People of all ages enjoy watching fireworks light up the night sky. Some teens even enjoy setting off fireworks; however, setting off fireworks is an illegal activity in some states. This may not seem like a big deal but setting off fireworks in one of these areas has several possible consequences, such as:
- Criminal charges for possessing or lighting fireworks
- Fines, community service and other punishments
- Increased risk of burns from defective fireworks
- Increased risk of eye injuries
Fireworks Possession Laws
Fireworks possession laws vary by state. Delaware, New Jersey, Massachusetts and New York have banned all consumer fireworks. This includes sparklers and firework novelty items. Illinois, Vermont, Ohio and Iowa allow novelty items and wood stick sparklers, but they have outlawed other types of fireworks. The remaining states and the District of Columbia allow some types of consumer fireworks, but it is best to check state laws and local ordinances before buying them.
When teens use fireworks illegally, they risk setting fires and damaging property. A teen caught damaging property with fireworks may be charged with property damage or negligence. These are criminal offenses that can be linked to possessing or using fireworks illegally. You may think using fireworks is fun, but it is actually very dangerous.
When you use fireworks illegally, you are putting your own safety at risk. In 2005, 10,800 Americans were treated for fireworks-related injuries, according to the Centers for Disease Control and Prevention. Fireworks injuries usually affect the eyes, hands, ears, face and head. Homemade fireworks are especially dangerous for teens, as the chemicals used to make these fireworks can cause explosions. You should never attempt to make your own fireworks, as handling dangerous chemicals puts you at risk for chemical burns, poisoning and other serious accidents.
According to information released by the Trauma Foundation at San Francisco General Hospital, all types of fireworks have the potential to cause injuries. In 2002, firecrackers were responsible for 18 percent of fireworks-related injuries in the U.S. Sparklers accounted for 26 percent of fireworks-related injuries. Experimenting with these products puts you and others at risk for burns and other physical injuries.
Safety of Others
When you use fireworks illegally, you are putting everyone around you in harm’s way. Since many teens do not know how to light fireworks correctly, there is a possibility that other teens in the area will be injured by fireworks that spiral out of control. If fireworks explode on the ground, anyone in close proximity can suffer serious injuries.

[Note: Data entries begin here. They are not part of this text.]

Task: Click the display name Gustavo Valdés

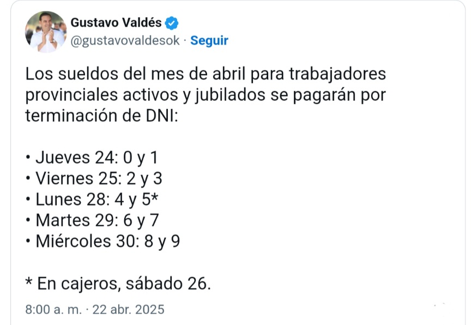Action: coord(117,23)
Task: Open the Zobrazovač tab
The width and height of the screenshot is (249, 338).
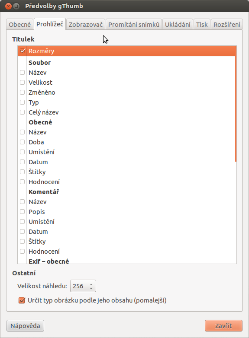Action: point(85,24)
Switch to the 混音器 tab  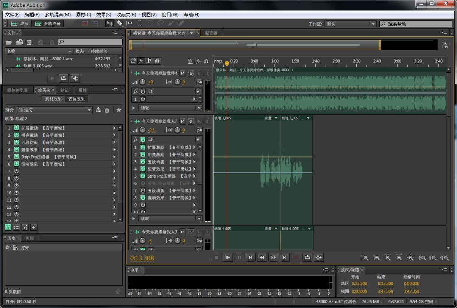[x=211, y=33]
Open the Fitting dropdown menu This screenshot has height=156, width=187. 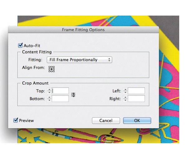coord(79,60)
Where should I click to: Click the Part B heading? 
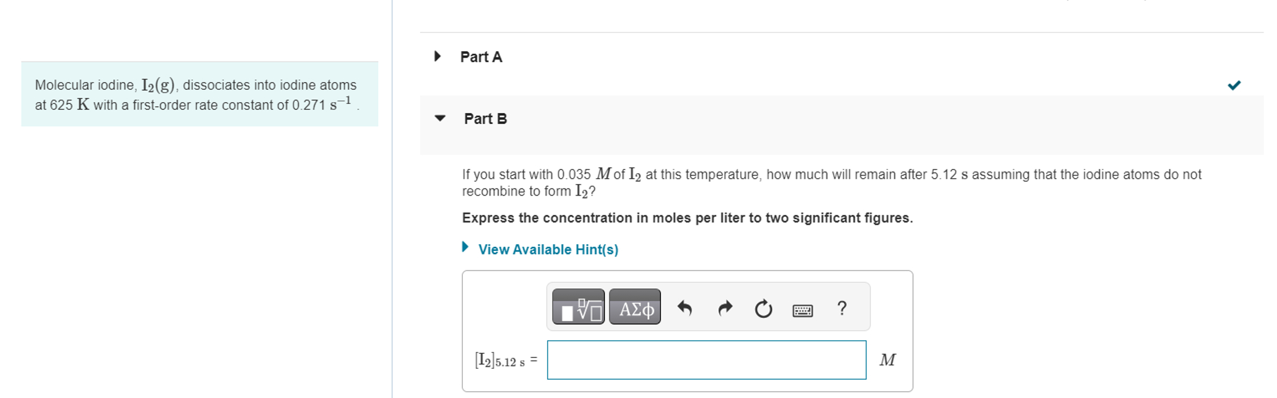485,118
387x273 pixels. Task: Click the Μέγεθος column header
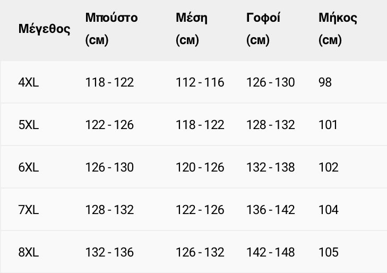pos(44,29)
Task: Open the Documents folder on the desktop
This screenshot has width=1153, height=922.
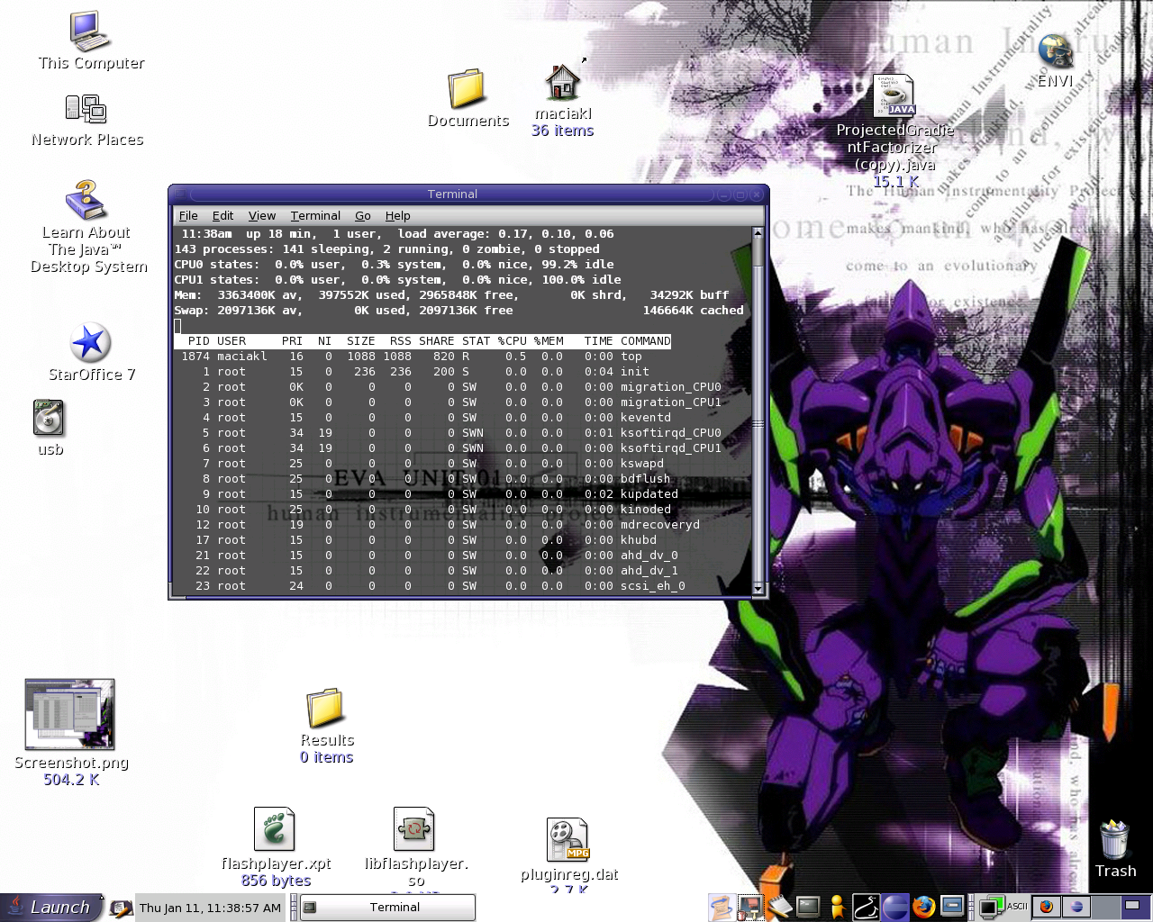Action: coord(468,89)
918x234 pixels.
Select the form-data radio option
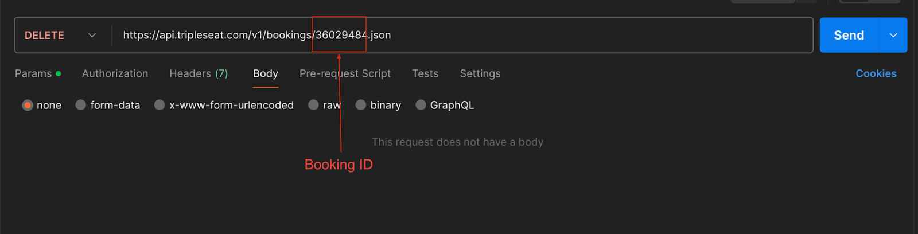click(x=81, y=105)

Fireworks can damage trees, fences, buildings and other property, especially if they are used incorrectly. Teens should always have adult supervision, among other things, when using any fireworks. Because so many people enjoy fireworks shows, fireworks seem fun and harmless; however, teens can get in a lot of trouble just by having fireworks in their possession. The safety of surrounding property should always be a concern for teens who want to use fireworks.
It is also important to know how to handle emergencies related to fireworks. Teens who use fireworks should have first aid supplies available in case someone is injured during the fireworks show. Taking a basic first aid course is also a good idea, as first aid measures can prevent complications while waiting for an ambulance or emergency responder to arrive. Always have a cell phone with you in case you have to call 911 during an emergency. If fireworks are illegal in your area, simply avoid them altogether. If they are legal, it is important to use them according to the instructions on the package, and an adult should always be present.